Samir ditempatkan STY lebih ke tengah, buat membawakan peran jenderal lapangan, jadi pengatur serangan. Itu justru spesialis De Mello, gelandang yang dijuluki Si Bebek, karena gendut dan lamban, namun penuh umpan mematikan di musim-musim awal perhelatan pentas Liga Indonesia.
Tapi cara berkelit, kualitas umpan, penempatan posisi, dan visi bermain Hugo di atas rata-rata.
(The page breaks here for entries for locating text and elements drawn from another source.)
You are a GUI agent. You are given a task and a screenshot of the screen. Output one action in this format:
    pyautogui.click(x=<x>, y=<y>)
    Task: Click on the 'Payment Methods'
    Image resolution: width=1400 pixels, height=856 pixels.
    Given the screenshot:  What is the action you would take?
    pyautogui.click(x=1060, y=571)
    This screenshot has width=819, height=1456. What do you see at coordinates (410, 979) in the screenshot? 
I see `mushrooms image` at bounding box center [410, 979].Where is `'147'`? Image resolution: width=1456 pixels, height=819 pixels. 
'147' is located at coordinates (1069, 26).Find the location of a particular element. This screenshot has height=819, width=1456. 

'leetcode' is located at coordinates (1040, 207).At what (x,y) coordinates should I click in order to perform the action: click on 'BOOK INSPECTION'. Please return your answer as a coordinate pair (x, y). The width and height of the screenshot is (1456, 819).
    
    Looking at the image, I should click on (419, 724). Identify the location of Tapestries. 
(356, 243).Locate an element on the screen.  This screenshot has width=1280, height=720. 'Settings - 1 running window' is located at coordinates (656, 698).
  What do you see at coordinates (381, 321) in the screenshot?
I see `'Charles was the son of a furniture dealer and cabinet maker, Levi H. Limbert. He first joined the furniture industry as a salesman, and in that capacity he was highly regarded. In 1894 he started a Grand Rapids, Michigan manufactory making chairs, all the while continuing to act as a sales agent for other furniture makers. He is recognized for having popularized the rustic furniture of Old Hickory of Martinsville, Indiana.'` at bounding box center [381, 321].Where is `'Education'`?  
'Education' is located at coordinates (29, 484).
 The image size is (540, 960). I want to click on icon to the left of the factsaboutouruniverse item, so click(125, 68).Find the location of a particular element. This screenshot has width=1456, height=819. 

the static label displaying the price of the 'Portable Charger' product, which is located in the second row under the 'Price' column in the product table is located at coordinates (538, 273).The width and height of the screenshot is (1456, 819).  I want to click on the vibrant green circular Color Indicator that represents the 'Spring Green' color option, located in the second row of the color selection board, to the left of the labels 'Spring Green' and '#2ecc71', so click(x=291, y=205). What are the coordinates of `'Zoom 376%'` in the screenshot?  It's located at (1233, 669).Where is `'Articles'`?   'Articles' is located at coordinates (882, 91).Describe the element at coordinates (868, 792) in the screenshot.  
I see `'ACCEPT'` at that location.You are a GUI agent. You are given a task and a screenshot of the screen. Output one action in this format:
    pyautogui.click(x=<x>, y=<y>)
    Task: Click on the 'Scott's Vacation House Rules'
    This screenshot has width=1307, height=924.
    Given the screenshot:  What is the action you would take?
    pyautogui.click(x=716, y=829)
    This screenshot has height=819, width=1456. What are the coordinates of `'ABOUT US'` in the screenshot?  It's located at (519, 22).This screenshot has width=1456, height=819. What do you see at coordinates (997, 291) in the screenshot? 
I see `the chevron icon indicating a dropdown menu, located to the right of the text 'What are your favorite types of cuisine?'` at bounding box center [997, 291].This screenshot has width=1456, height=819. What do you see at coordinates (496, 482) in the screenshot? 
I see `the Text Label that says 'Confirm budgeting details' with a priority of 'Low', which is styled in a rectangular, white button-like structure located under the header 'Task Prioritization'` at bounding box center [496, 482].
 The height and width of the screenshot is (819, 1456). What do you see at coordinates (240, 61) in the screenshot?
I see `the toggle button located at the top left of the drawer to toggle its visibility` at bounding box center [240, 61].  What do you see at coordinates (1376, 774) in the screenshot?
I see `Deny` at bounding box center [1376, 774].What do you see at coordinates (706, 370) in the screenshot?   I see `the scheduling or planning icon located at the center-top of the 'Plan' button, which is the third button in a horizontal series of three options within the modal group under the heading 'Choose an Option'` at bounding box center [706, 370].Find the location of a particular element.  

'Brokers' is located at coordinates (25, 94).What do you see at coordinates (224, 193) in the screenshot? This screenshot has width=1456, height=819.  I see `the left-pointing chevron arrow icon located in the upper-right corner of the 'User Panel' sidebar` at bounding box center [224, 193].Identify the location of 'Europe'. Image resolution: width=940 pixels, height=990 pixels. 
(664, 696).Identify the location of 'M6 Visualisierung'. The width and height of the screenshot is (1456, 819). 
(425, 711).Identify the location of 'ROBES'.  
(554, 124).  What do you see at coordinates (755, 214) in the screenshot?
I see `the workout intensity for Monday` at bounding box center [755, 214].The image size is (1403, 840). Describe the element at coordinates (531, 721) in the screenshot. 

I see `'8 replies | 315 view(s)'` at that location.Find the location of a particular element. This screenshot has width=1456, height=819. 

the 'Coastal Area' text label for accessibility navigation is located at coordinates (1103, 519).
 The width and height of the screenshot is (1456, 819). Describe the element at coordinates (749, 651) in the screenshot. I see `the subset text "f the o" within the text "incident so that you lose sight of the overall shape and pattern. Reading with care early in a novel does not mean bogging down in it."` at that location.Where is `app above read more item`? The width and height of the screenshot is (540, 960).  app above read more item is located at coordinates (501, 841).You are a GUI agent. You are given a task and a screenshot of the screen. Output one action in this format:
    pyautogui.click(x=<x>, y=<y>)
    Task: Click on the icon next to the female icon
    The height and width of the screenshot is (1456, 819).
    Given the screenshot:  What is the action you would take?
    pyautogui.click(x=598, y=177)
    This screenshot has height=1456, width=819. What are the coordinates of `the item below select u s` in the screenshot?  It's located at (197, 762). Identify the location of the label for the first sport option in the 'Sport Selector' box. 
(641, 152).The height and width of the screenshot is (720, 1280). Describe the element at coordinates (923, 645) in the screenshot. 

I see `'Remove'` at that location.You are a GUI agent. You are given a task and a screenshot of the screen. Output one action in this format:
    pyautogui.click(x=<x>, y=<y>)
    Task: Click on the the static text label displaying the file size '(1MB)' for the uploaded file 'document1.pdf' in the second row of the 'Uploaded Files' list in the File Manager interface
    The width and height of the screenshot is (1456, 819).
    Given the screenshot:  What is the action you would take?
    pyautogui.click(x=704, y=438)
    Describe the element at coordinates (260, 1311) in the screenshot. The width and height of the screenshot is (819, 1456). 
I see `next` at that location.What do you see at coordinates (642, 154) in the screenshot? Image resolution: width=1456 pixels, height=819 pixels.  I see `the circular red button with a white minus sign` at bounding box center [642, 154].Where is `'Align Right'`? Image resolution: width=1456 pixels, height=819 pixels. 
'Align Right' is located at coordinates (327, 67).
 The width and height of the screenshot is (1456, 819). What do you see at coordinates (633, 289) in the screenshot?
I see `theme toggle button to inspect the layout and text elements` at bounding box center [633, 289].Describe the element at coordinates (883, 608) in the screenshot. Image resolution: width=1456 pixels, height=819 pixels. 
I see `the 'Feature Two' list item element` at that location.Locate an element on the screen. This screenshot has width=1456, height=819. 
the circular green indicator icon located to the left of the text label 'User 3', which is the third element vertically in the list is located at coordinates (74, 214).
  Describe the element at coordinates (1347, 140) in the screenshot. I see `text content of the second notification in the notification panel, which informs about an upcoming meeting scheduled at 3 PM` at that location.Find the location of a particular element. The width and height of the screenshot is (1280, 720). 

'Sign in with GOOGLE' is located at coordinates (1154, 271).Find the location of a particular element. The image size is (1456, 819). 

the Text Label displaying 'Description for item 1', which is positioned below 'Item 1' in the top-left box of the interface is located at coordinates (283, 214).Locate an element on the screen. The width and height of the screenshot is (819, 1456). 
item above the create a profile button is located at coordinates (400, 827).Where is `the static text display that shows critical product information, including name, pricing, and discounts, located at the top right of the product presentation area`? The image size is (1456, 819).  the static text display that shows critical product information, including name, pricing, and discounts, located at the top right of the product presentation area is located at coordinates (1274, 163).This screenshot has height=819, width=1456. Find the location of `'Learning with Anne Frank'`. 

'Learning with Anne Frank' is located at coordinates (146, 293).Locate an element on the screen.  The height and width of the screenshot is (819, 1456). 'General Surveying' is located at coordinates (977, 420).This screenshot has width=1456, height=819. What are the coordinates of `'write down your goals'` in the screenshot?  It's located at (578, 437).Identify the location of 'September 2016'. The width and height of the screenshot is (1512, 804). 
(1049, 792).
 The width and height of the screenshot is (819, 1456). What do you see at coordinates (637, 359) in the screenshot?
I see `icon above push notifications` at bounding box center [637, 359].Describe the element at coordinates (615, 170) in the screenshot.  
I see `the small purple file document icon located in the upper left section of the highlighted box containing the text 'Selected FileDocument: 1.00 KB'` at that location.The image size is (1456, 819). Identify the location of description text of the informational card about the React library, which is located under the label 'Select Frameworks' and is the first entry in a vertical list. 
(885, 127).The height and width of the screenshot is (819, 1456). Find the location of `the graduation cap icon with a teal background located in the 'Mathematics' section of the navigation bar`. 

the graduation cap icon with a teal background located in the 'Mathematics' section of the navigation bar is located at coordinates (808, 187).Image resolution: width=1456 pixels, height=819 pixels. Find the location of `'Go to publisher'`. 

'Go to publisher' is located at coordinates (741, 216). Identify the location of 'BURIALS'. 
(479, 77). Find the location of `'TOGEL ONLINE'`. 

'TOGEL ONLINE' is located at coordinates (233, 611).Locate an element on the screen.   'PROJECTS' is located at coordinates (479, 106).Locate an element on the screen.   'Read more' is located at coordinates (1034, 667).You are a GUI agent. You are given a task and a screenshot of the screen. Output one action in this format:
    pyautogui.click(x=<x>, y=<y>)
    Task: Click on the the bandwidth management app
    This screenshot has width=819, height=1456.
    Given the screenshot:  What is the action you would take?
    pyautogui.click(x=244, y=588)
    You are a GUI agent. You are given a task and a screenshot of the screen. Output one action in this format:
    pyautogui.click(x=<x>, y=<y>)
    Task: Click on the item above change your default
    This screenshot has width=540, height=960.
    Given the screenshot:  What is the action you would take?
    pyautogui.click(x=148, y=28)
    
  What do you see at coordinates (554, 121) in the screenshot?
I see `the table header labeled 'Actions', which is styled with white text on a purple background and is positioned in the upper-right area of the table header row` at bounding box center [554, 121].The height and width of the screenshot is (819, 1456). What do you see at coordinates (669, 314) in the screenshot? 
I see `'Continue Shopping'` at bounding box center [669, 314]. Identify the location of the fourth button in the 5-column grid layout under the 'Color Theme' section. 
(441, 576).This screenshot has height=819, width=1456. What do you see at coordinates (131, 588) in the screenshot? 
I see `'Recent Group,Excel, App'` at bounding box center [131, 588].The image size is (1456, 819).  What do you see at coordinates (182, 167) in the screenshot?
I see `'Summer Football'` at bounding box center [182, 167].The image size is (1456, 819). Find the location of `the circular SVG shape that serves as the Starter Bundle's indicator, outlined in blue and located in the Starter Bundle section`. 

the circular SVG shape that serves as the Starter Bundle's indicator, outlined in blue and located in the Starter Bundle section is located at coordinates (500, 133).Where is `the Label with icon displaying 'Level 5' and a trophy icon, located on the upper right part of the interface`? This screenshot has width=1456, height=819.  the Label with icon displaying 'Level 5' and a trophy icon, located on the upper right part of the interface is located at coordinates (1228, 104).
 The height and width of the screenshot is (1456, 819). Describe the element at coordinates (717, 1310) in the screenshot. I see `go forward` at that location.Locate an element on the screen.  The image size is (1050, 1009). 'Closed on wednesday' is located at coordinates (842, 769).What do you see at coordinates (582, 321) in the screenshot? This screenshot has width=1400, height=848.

Ia tidak mau buru-buru, tidak mudah panik, tidak cepat serabutan tergesa-gesa seperti beberapa rekan sepermainannya di timnas U-20.
Hugo tidak tampil penuh dalam tiga laga yang berakhir dengan kandasnya Garuda Belia di Grup A. Terlepas dari itu, dia sudah menunjukkan potensi yang sama berbahayanya dengan mantan striker Petrokimia yang memberinya bakat bawaan.
Kekurangannya hanya satu. Ia hanya perlu berbagi wawasan intelektualnya dalam membaca permainan kepada sesama rekan di lapangan. Khususnya kepada Ronaldo Kwateh, supaya pemain terakhir ini bisa lebih efektif memberi efek peningkatan kualitas dalam kinerja organisasi kesebelasan menjelang Piala Dunia U-20.